Hoy se habla mucho de libertad y de derechos humanos; pero nunca como hoy hemos visto al hombre tan oprimido por el propio hombre. Parece que estamos jugando a ver quién puede más. Y resulta que siempre gana el más fuerte. Como respuesta tenemos el hambre, la guerra, la opresión, la falta de libertad. No es así como conseguiremos unirnos y ser más fuertes y libres. Frente a unos deberes debemos respetar unos derechos. – No hagas a los demás lo que no quieres que te hagan a ti. – Mi libertad termina donde empiezan los derechos de los demás. – No seremos verdaderamente libres mientras dejemos que se apoderen de nosotros la pasión y el vicio.

El poseer cosas, el triunfo en el deporte, en el estudio, las propias cualidades, no llegan a satisfacer, sin más, a las personas. Siempre seremos esclavos de las insatisfacciones mientras no encontremos algo en lo que de verdad merezca la pena poner todas nuestras fuerzas. Incluso habrá cosas que nos pueden perjudicar. Esto lo estamos viendo entre nosotros: la sociedad de consumo nos está arrastrando a consumir cosas que nos esclavizan: drogadicción, televisión, internet, redes sociales, sexo, etc. Cuando a nivel de las relaciones de amistad, de familia o del grupo con el que convivimos a diario, uno no vive con el convencimiento de que la verdad y el error pueden estar de parte de ambos, se puede llegar a romper las relaciones con agresividad o rechazo de los demás por considerarlos culpables, por falta diálogo, por querer imponer mi verdad por encima de las verdades de los demás. Es uno de los graves problemas de nuestros días: no saber dialogar, escuchar a los demás, respetar sus ideas y su forma de ser. El hombre goza de libertad, pero su propio ser le dice que su constitución es frágil, que en su interior hay egoísmo, ansia de mandar y de poseer.

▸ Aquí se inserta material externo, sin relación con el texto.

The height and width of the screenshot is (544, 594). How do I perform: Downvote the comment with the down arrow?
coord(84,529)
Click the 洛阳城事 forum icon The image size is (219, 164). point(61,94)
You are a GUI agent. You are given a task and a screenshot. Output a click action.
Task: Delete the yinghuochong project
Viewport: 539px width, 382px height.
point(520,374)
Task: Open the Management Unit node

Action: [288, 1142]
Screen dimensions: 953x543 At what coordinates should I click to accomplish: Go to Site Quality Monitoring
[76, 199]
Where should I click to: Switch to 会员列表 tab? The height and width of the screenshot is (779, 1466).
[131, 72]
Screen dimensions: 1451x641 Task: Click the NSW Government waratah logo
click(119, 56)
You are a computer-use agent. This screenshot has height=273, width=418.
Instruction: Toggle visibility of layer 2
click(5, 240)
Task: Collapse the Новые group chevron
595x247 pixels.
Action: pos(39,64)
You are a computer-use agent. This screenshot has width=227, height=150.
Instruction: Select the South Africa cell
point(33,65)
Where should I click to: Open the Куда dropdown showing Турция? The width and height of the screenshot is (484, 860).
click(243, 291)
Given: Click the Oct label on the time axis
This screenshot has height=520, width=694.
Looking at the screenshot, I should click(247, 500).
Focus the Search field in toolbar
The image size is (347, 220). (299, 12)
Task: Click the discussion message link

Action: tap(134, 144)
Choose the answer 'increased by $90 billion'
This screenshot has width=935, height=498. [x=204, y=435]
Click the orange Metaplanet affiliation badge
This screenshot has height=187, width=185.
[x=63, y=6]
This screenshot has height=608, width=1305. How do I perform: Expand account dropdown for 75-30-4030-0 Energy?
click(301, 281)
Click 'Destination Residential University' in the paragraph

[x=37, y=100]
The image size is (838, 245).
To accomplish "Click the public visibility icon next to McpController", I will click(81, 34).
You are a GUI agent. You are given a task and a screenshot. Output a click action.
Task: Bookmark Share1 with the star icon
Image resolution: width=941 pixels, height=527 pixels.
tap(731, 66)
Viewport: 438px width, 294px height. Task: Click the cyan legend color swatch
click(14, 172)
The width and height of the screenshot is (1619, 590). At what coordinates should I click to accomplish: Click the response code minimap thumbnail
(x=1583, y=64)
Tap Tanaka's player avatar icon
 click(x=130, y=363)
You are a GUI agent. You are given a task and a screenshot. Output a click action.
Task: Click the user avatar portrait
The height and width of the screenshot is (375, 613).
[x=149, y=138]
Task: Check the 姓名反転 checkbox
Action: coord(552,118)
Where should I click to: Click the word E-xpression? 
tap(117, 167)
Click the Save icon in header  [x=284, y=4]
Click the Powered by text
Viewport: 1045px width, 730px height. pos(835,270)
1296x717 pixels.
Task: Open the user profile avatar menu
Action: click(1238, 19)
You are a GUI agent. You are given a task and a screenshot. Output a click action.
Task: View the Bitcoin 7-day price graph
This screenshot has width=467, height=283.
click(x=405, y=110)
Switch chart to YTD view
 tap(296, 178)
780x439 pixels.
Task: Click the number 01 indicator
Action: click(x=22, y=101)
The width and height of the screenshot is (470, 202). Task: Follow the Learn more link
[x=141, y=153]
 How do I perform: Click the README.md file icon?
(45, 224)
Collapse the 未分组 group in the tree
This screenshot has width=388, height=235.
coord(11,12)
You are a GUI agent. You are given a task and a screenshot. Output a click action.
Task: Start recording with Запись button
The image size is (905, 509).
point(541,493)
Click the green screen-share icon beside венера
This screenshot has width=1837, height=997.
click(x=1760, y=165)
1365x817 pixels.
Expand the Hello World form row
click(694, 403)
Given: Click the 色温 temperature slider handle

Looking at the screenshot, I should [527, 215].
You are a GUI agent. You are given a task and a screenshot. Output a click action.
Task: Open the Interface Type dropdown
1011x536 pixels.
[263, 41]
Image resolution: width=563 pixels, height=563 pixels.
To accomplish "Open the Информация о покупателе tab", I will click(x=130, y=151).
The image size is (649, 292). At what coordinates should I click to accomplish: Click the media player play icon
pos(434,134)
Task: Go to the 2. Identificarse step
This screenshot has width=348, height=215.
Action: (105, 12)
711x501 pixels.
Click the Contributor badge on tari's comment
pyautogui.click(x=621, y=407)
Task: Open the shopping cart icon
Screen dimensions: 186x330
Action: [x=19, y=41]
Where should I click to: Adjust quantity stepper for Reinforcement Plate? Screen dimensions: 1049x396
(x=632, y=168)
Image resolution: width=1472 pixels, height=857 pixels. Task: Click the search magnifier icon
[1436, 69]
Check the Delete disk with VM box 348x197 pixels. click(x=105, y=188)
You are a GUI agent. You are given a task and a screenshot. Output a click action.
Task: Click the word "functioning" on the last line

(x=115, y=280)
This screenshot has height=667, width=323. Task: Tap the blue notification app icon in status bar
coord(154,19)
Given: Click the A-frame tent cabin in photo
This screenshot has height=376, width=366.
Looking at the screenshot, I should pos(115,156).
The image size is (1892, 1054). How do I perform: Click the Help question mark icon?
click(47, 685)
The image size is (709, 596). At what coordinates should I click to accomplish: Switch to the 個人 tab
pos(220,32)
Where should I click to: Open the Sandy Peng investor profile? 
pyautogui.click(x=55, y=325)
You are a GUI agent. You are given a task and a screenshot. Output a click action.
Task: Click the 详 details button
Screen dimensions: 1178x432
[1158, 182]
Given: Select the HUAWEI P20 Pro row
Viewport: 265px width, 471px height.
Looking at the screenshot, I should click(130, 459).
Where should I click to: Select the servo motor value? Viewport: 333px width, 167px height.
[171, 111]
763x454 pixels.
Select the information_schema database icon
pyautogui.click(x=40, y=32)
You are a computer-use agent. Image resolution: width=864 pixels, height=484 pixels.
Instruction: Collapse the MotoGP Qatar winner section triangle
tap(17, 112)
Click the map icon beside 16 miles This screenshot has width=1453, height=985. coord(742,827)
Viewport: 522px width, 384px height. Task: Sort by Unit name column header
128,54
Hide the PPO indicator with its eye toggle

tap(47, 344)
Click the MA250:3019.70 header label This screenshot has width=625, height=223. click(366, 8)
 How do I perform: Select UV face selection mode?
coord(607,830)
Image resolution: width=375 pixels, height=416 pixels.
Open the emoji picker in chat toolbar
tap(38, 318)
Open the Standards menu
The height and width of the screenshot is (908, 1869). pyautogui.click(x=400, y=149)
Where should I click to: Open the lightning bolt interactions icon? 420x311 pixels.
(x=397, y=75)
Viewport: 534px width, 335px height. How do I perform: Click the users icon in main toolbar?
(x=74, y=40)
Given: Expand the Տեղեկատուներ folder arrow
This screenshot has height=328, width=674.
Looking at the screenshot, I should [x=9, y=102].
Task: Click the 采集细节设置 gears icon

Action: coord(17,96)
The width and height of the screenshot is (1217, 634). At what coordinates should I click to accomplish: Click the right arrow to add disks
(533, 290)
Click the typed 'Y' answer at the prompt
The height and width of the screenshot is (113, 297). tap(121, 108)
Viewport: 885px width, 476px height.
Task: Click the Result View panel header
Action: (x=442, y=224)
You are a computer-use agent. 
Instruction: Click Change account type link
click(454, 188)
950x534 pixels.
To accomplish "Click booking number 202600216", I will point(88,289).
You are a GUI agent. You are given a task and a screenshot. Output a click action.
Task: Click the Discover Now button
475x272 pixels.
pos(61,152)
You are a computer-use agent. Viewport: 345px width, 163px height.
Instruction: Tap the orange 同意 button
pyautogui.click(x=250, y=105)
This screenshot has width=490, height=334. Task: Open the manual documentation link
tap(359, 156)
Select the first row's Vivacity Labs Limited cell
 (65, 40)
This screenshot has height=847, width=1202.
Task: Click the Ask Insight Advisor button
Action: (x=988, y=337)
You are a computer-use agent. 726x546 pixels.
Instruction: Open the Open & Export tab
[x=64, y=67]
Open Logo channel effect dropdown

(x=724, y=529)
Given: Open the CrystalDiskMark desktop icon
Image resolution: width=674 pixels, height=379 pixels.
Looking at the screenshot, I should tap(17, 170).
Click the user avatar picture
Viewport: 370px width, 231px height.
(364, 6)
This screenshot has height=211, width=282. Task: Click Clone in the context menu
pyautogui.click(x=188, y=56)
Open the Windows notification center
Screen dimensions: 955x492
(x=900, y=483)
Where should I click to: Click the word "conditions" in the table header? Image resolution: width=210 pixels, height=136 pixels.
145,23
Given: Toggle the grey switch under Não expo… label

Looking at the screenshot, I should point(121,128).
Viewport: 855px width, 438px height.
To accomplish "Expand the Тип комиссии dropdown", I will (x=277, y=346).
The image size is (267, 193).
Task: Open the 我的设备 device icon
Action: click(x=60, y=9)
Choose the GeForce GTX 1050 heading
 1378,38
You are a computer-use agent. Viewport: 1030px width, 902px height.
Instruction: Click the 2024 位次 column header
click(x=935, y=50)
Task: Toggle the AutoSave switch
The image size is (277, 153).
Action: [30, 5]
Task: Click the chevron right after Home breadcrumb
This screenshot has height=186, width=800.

Que no siempre puede usar bien de su libertad, pues a veces, se siente tentado a hacer lo que no quiere y deja de hacer lo que quiere. Es doloroso admitir los fallos y equivocaciones de uno mismo. Pero es peor ocultarlos ante la propia mirada o la mirada de los demás. Reconocer nuestros propios fallos va a ser algo muy importante para aceptarnos tal como somos, a nosotros y a los demás. El considerarlo así ayuda a encontrar la confianza perdida en las relaciones con el otro, a valorar sus razones, a desarrollar la capacidad de comprensión.

El Evangelio de hoy es una buena pista para buscar la verdadera libertad: nunca seremos libres de verdad, mientras no lo sean los presos, los pobres, los enfermos, los marginados de nuestra sociedad. Nuestra libertad pasa necesariamente por la libertad de todos los hijos de Dios.